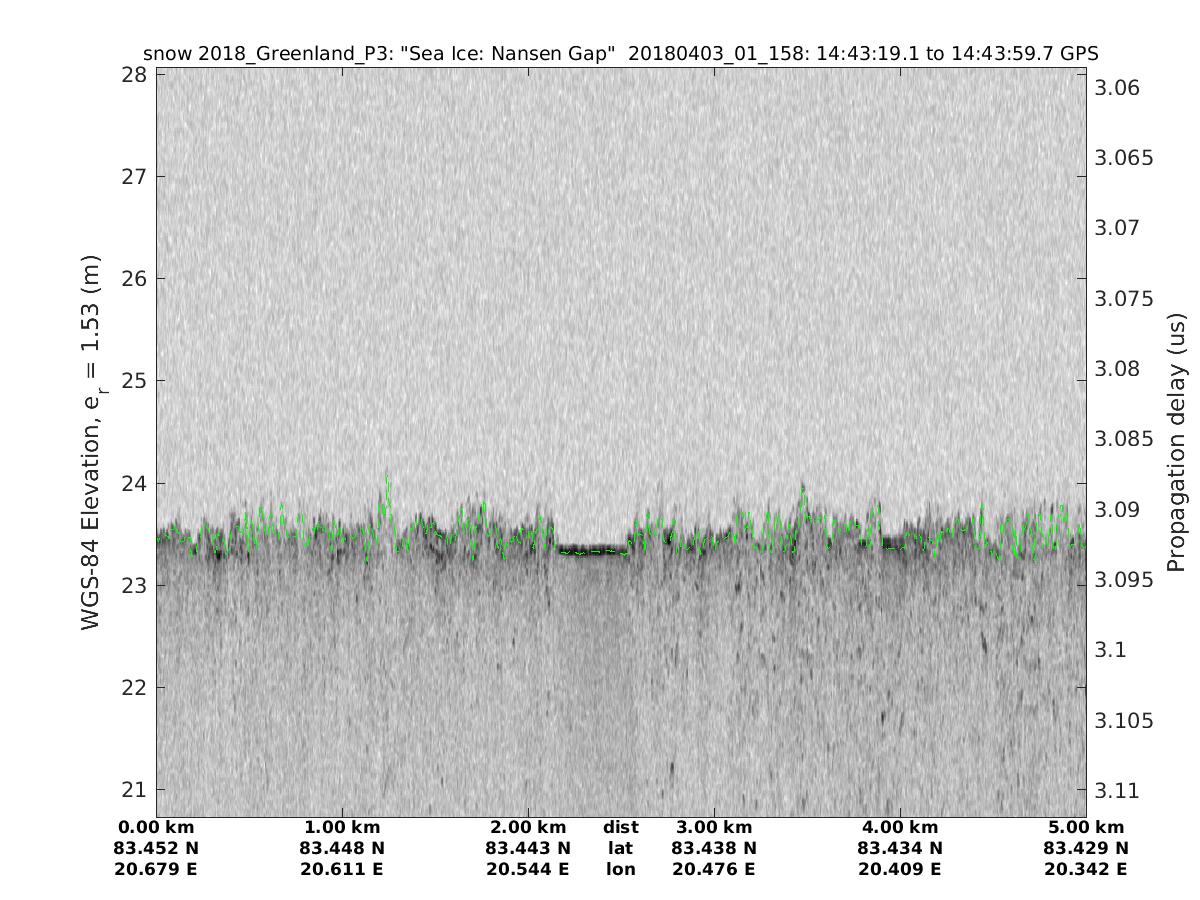Click the 23 elevation tick label
1200x900 pixels.
[x=134, y=585]
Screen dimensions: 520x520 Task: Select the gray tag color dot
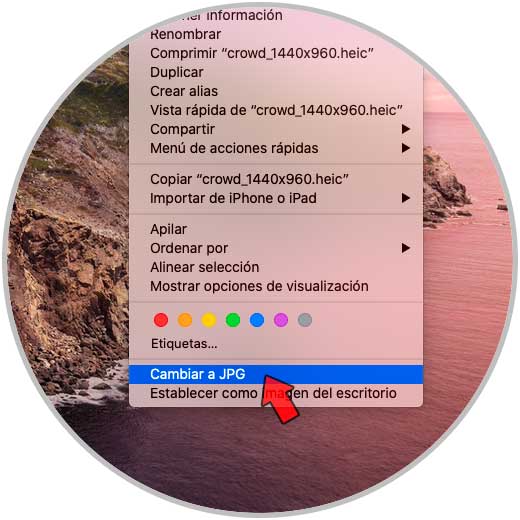(x=305, y=320)
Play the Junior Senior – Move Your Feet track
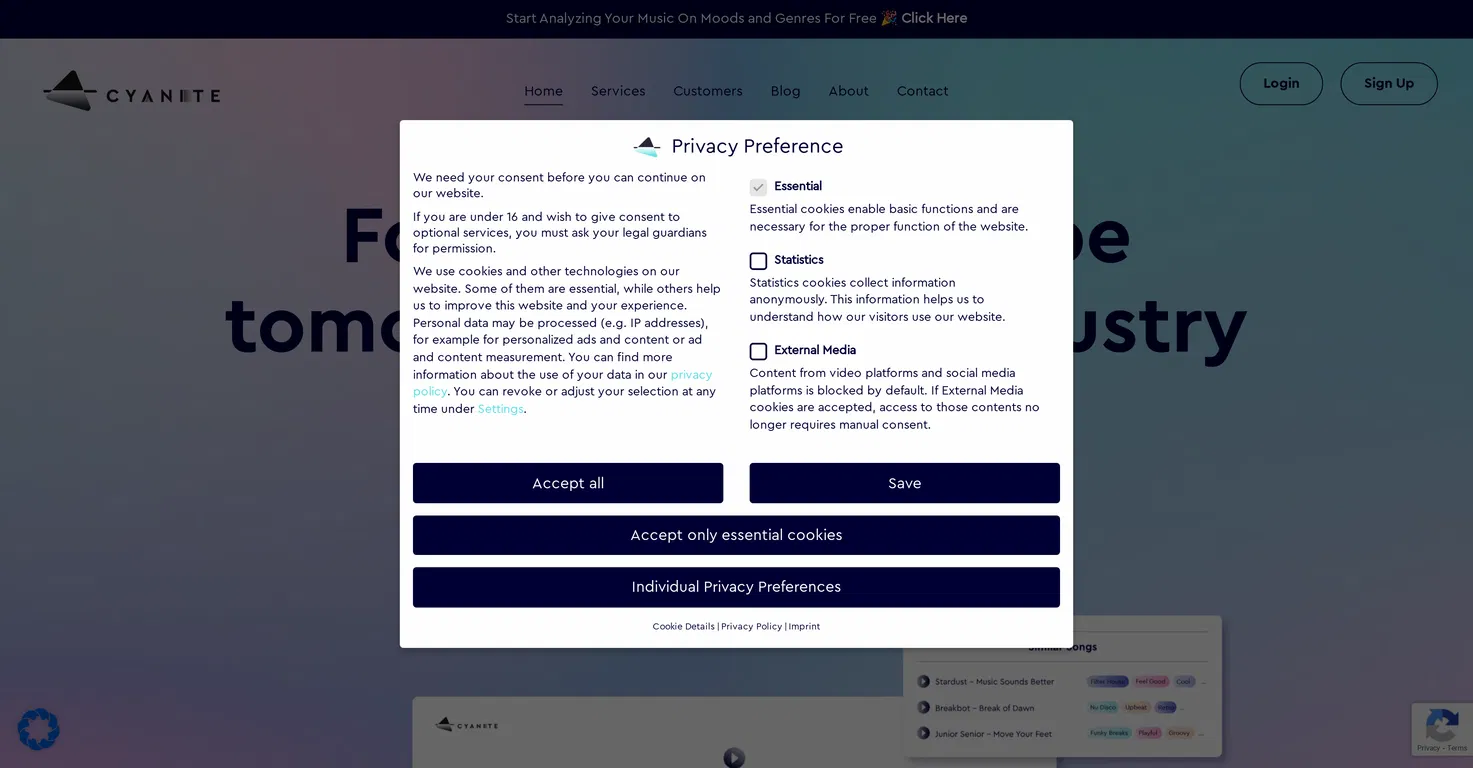Image resolution: width=1473 pixels, height=768 pixels. 924,734
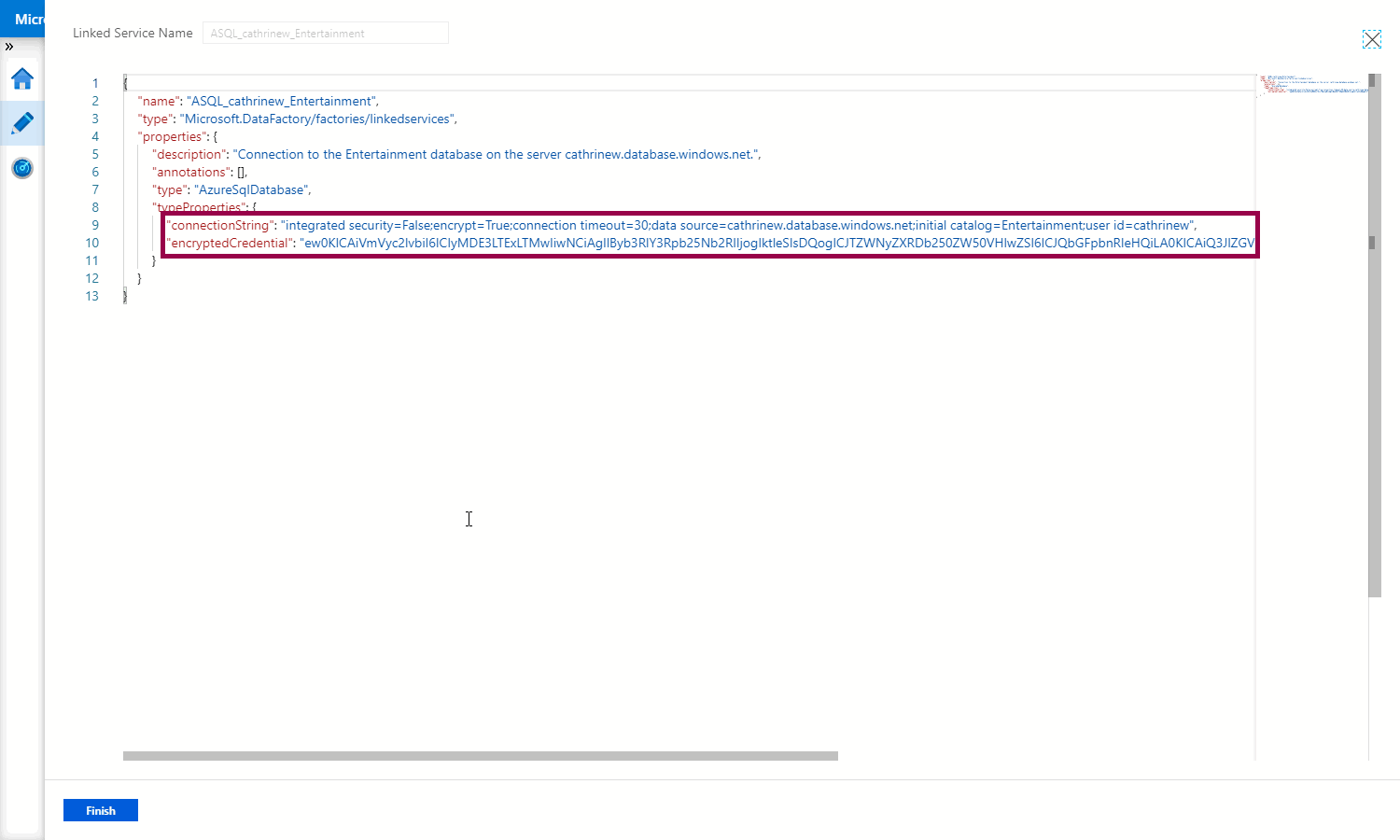This screenshot has width=1400, height=840.
Task: Click the Finish button
Action: pyautogui.click(x=101, y=810)
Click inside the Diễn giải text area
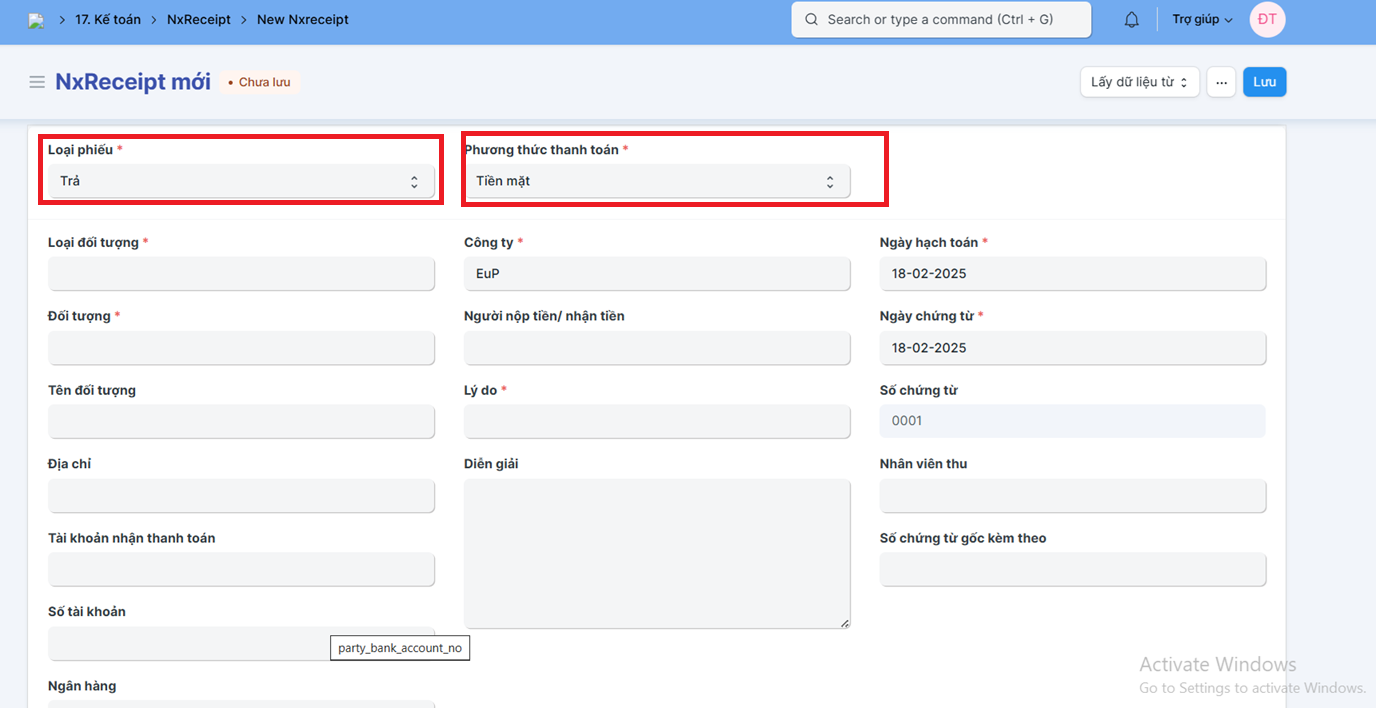The width and height of the screenshot is (1376, 708). [x=657, y=553]
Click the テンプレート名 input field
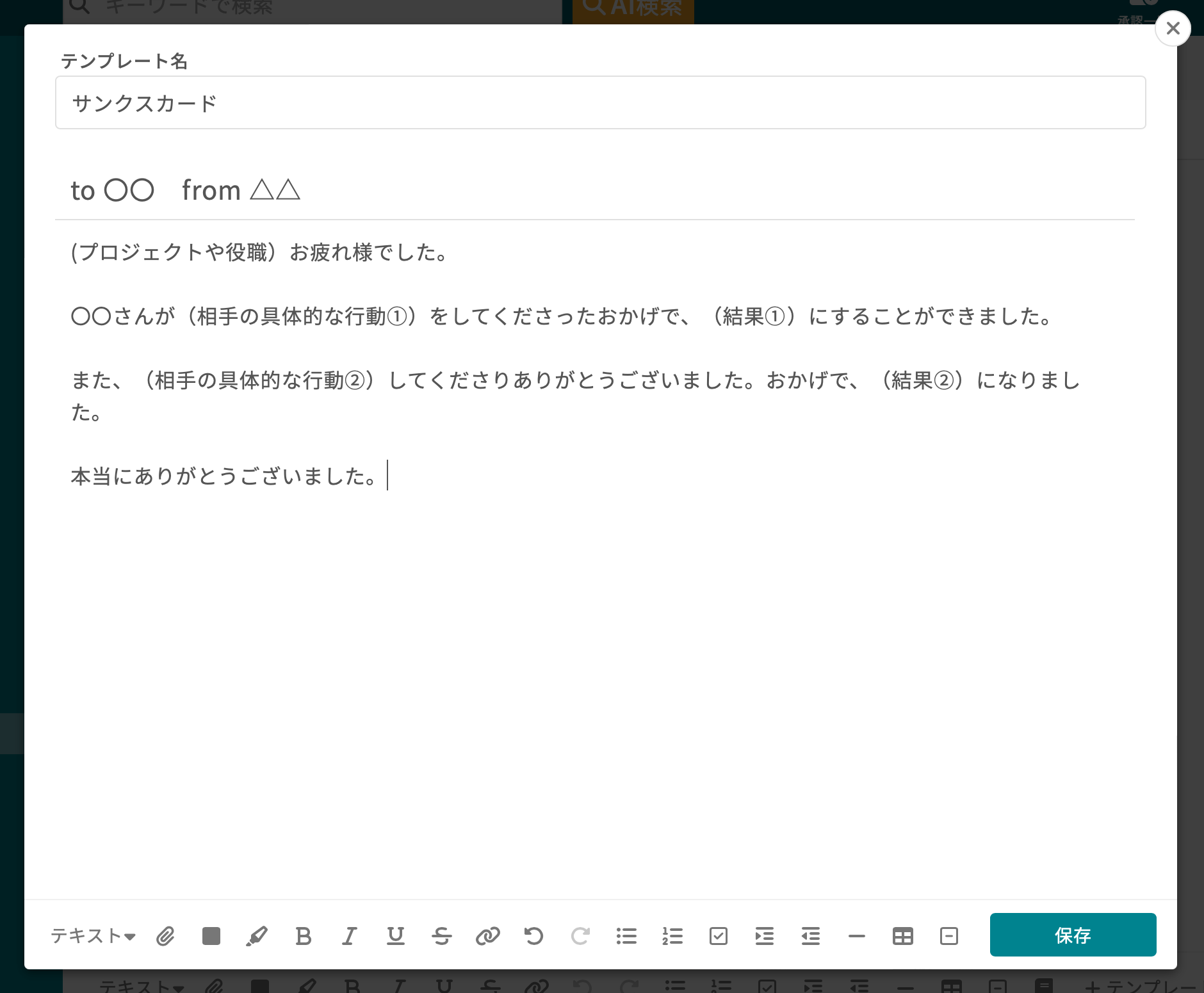 tap(600, 102)
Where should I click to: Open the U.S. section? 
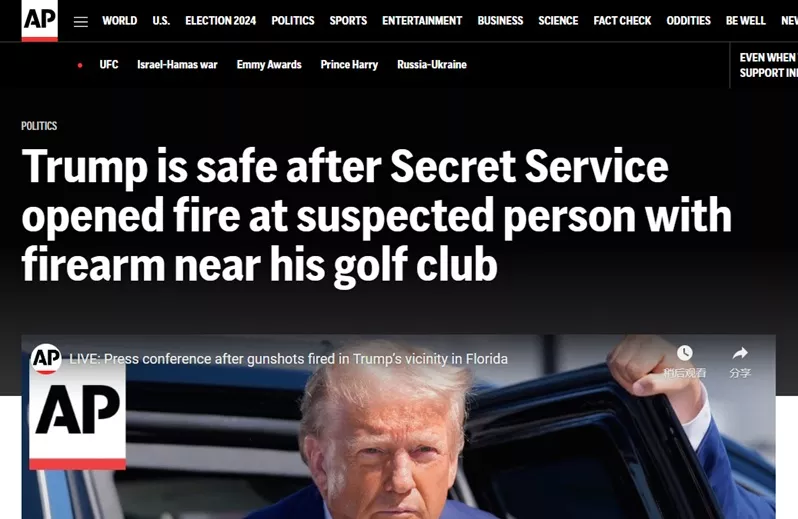(x=161, y=21)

__________________________________________________

**Task to complete:**
Your task is to repeat only the lines from the line containing "Screen dimensions: 520x520" through the final line of the material, inclusive; do not include pictures.

**Solution to the problem:**
Screen dimensions: 520x520 Task: Select the gray tag color dot
(x=305, y=320)
Play the Junior Senior – Move Your Feet track
Image resolution: width=1473 pixels, height=768 pixels. 924,734
This screenshot has width=1400, height=840.
Task: Click the Finish button
Action: pyautogui.click(x=101, y=810)
Click inside the Diễn giải text area
The width and height of the screenshot is (1376, 708). [x=657, y=553]
Click the テンプレート名 input field
 tap(600, 102)
Where should I click to: Open the U.S. section? 
(x=161, y=21)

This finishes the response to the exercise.